Col tempo, le opere di Kiefer si fanno sempre più titaniche, complici i luoghi che sceglie come abitazione e insieme spazio di creazione. Nei decenni successivi, i viaggi diventano l'ispirazione principale, specie davanti ai grandi monumenti dell'uomo: nei suoi quadri vediamo riprodotte le piramidi di Giza e gli ziggurat dell'America Centrale, fino allo choc – appunto – provocato dalla città di Gerusalemme, che lo induce ancora di più a una riflessione sulla storia dell'ebraismo e della Kabbalah. «Dopo Auschwitz, potranno venire altre Auschwitz», si ritrova a dichiarare l'artista.

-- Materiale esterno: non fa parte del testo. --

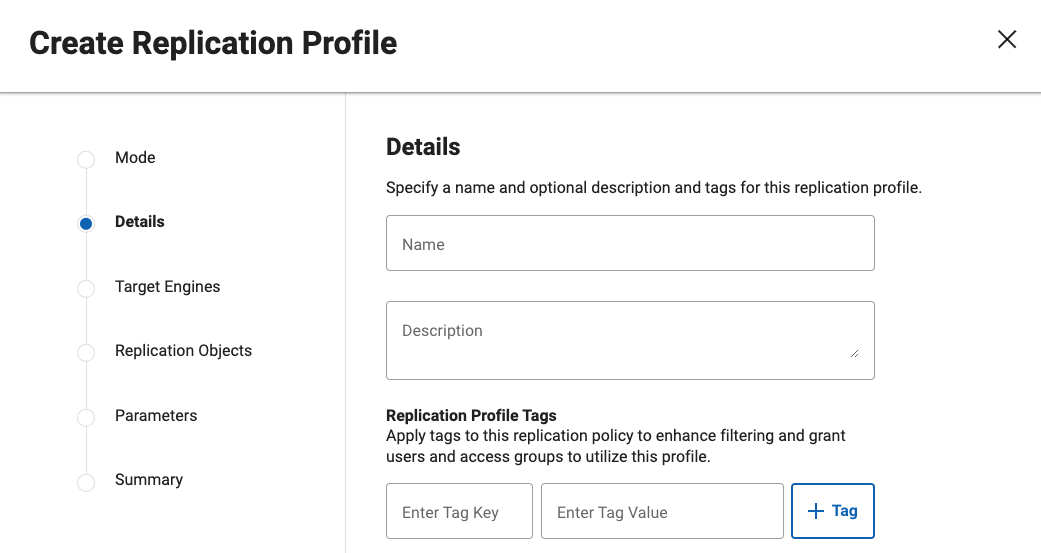Viewport: 1041px width, 553px height.
Task: Select the Details step label
Action: [140, 222]
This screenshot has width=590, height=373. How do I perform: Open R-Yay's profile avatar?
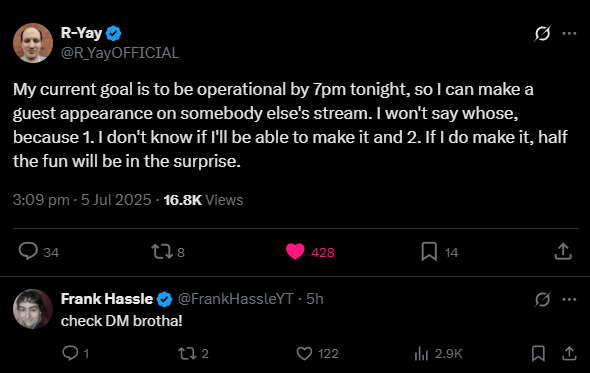(x=33, y=43)
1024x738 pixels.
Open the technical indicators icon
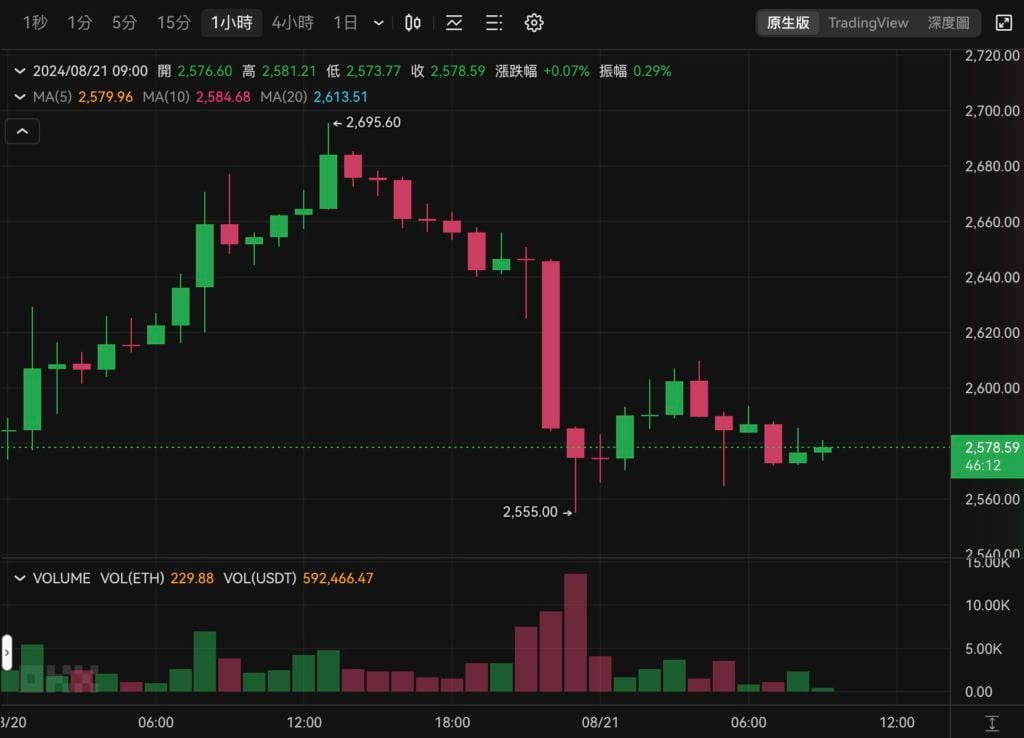(x=454, y=23)
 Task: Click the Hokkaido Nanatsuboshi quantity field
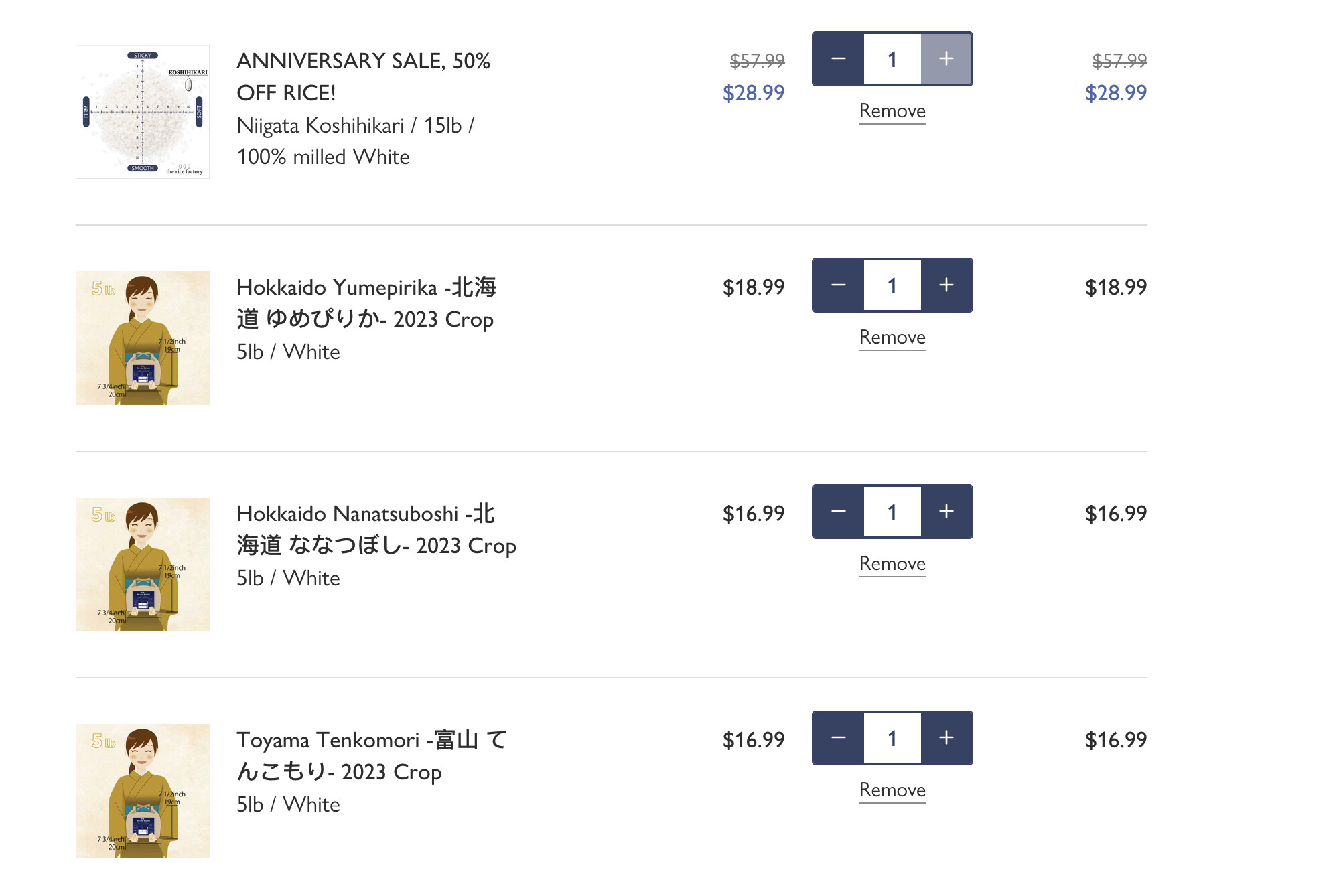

L'approdo privato è Barjac, un immenso complesso ex-industriale nel Sud della Francia che diventa la sua base. È lì, tra i campi di girasoli, che si innalzano i primi “palazzi celesti”, assemblati con calchi di cemento di vecchi container: gli stessi che poi arriveranno in Pirelli HangarBicocca di Milano.
«La matrice classica dell'opera di Kiefer si adatta allo spazio che trova ogni volta attorno a sé, e a materiali che raccontano la contemporaneità», è la conclusione della prima Conversazione d'arte. «Lo scopo dell'artista è creare il nuovo, non rappresentare l'esistente. La sua filosofia potrebbe essere così sintetizzata: “Non si trova un senso, lo si costruisce”. Per questo I Sette Palazzi Celesti diventano un'archeologia stessa del presente, un abisso di tenebra in cui intravediamo la luce. Anche se il mondo è in rovina e il rischio di tornare polvere è connaturato al nostro stare al mondo, l'uomo può sempre trovare gli strumenti per pensare. Possiede la cultura, la conoscenza, la forza di guardare, nonostante tutto, verso l'alto». Come i nostri occhi che vanno sempre più su, fino alla sommità di quelle sette torri che sono il simbolo di così tante cose. E oggi, daPirelli HangarBicocca in cui hanno preso vita tredici anni fa, anche di Milano.